Abbiamo osservato una eccessiva concentrazione sul capoluogo con la conseguente cattiva gestione della domanda extra-metropolitana.
– A Messina appare fortemente carente il trasporto dei casi urgenti;
– Ad Agrigento il numero di posti letto per mille abitanti risulta inaccettabile, trattandosi di una provincia con il 23% di popolazione over-75;
– Caltanissetta è certamente la Provincia più penalizzata, con il rischio del collasso per le cure delle patologie croniche;
– Ad Enna è incomprensibile il taglio del 15% nonostante le difficoltà logistiche e le emergenze territoriali;
– A Ragusa la capacità ricettiva è del tutto inadeguata considerando il flusso turistico (+40% estivo);
– A Trapani emerge una grave carenza di capacità ricettiva nelle isole minori;
– Nelle province con più posti letto rispetto alla media nazionale (Palermo, Catania e Messina) ci sono storture legate a ragioni chiaramente notabilari e clientelari.

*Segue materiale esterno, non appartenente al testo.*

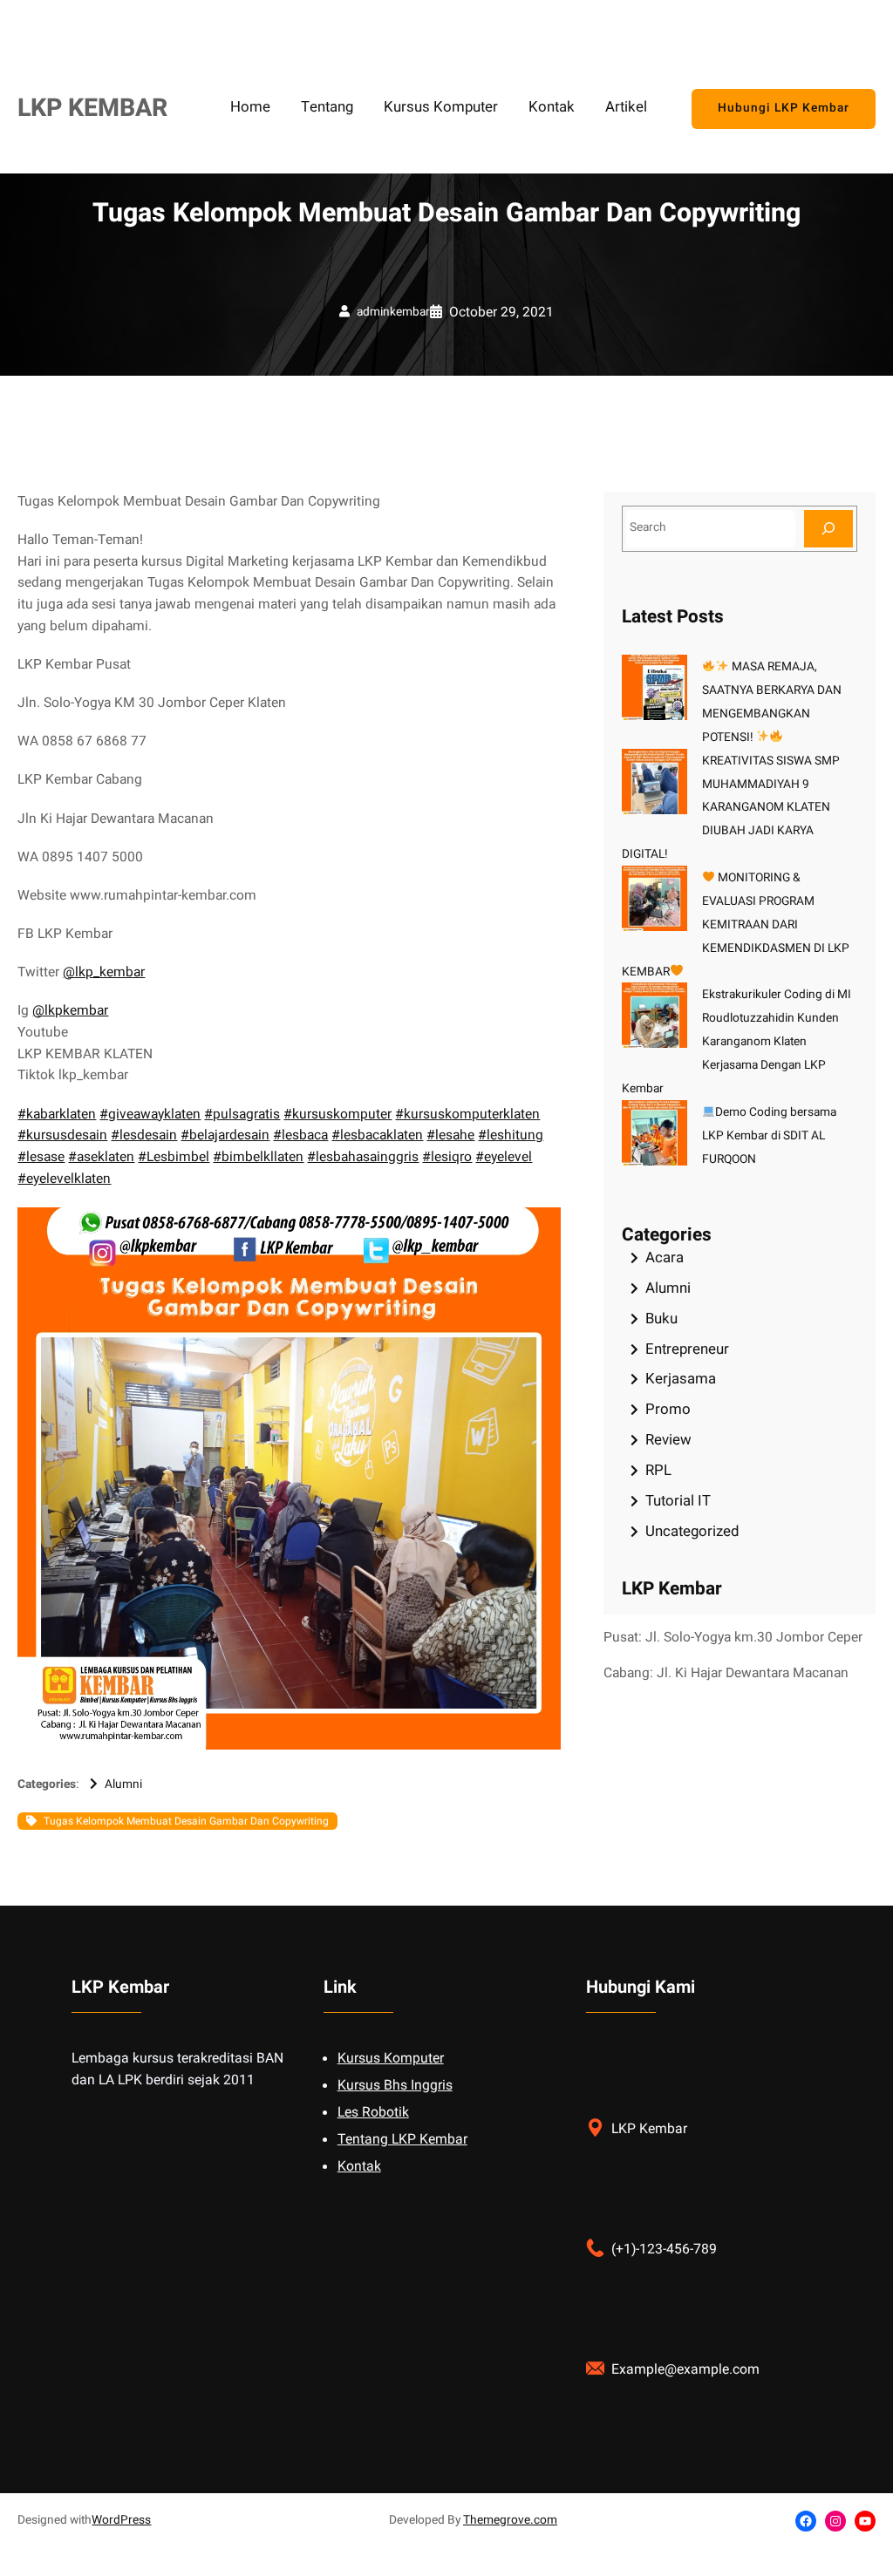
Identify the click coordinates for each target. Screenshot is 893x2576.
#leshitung (510, 1135)
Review (668, 1440)
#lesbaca (300, 1135)
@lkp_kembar (104, 972)
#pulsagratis (242, 1114)
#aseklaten (101, 1157)
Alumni (123, 1784)
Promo (668, 1409)
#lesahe (450, 1135)
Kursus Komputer (390, 2059)
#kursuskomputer (337, 1114)
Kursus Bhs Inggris (395, 2086)
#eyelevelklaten (64, 1179)
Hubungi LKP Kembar (783, 108)
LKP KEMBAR (92, 108)
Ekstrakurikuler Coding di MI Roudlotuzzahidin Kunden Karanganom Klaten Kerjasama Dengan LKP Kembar (736, 1042)
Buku (661, 1318)
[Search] (828, 528)
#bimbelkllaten (258, 1157)
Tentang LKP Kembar (402, 2140)
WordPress (121, 2520)
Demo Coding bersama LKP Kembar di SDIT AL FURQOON (769, 1136)
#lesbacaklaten (377, 1135)
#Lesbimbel (173, 1157)
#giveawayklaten (150, 1114)
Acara (664, 1257)
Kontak (359, 2167)
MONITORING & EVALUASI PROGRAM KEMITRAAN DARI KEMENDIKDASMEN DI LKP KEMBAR (735, 925)
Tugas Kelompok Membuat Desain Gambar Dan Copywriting (186, 1821)
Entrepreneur (687, 1349)
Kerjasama (680, 1379)
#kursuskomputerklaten (467, 1114)
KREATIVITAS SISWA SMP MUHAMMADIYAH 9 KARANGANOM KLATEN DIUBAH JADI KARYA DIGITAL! (731, 808)
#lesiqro (447, 1157)
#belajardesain (225, 1135)
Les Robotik (373, 2113)
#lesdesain (144, 1135)
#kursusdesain (62, 1135)
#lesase (41, 1157)
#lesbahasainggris (363, 1157)
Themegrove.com (510, 2520)
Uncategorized (692, 1531)
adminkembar (393, 312)
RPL (658, 1470)
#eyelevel (503, 1157)
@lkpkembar (70, 1011)
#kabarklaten (56, 1114)
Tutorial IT (678, 1501)
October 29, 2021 (501, 312)
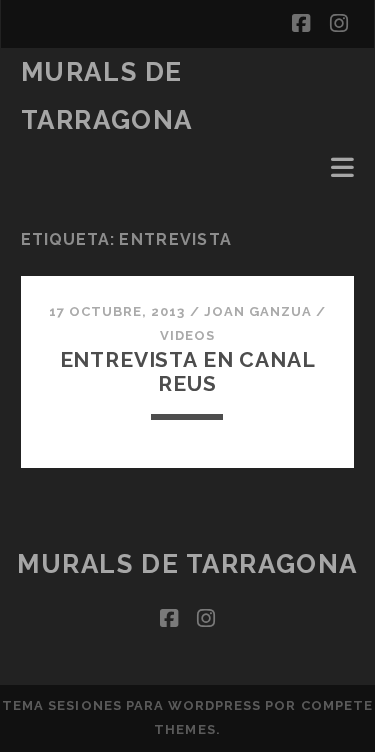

Come spiegare altrimenti Paternò, città del presidente dell’Ars Gaetano Galvagno, ma anche del presidente del Senato, Ignazio La Russa, in cui si passa da 28 a 63 posti e vengono creati sei nuovi reparti: oculistica, otorinolaringoiatria, psichiatria, urologia, oncologia, gastroenterologia, mentre Biancavilla (distante 13 km da Paternò), perde posti letto di chirurgia in favore di Paternò, nonostante la disponibilità di sale operatorie nuove!

Emerge poi chiaramente un sottodimensionamento tecnologico, con l’annullamento degli investimenti dedicati per apparecchiature d’avanguardia (TAC ad alta risoluzione, angiografi) nelle aree non metropolitane. Una mobilità forzata dei pazienti: l’assenza di unità ospedaliere specialistiche in sei province obbliga il 38% dei pazienti complessi a migrare verso Palermo/Catania (dati Agenas 2024). Infine il rischio concreto di una desertificazione medica: senza reparti specialistici funzionanti, si accelererà l’esodo dei medici specialisti dalle aree interne.

Quelle elencate sono solo alcune criticità più evidenti di una situazione generale, nella quale tagli od incrementi di posti letto, apertura o chiusura di reparti, non sono correlati a un’analisi di dettaglio di evidenze, patologie, consistenze demografiche, disponibilità di attrezzature, competenze storiche, distanze geografiche e difficoltà di raggiungimento delle sedi, ma appaiono determinati dal peso specifico relativo degli sponsor politici dei diversi territori.

Un’ultima considerazione: la Rete Ospedaliera regionale andrebbe correlata con la Rete Sanitaria Territoriale, che ha ottenuto ingenti fondi a valere sul PNRR. Secondo la Presidenza della Regione Siciliana alla Sicilia sono stati assegnati 638 milioni di euro per 260 interventi infrastrutturali (Case di comunità, Ospedali di comunità, ospedali “sicuri” ecc.) e 471 milioni per innovazione e digitalizzazione (telemedicina, ICT, attrezzature) del servizio sanitario.

Le Case della Comunità (micro-ospedali di prossimità) previste erano 146 strutture (per quasi 217 milioni di euro) che dovevano essere realizzate in vari comuni della Sicilia come previsto dal DM 77/2022 e dal Piano Regionale. Ma erano previsti in questo Piano anche 39 Ospedali di Comunità (OdC) per 94 milioni di euro e ubicati nei presidi sanitari esistenti (per esempio comuni come Leonforte ed in varie sedi di proprietà delle ASP). Erano pure previste 49 sedi, per 17 milioni di euro circa, di Centrali Operative Territoriali (COT) destinate a coordinare assistenza domiciliare e telemedicina sul territorio.

E’ vero che ad oggi, secondo il monitoraggio Agenas di maggio, solo due Case di Comunità ed un Ospedale di Comunità sono stati completati, ma, nella preparazione della bozza, l’Assessorato ha tenuto in considerazione l’integrazione tra Rete Ospedaliera e Rete Territoriale? Secondo noi, no.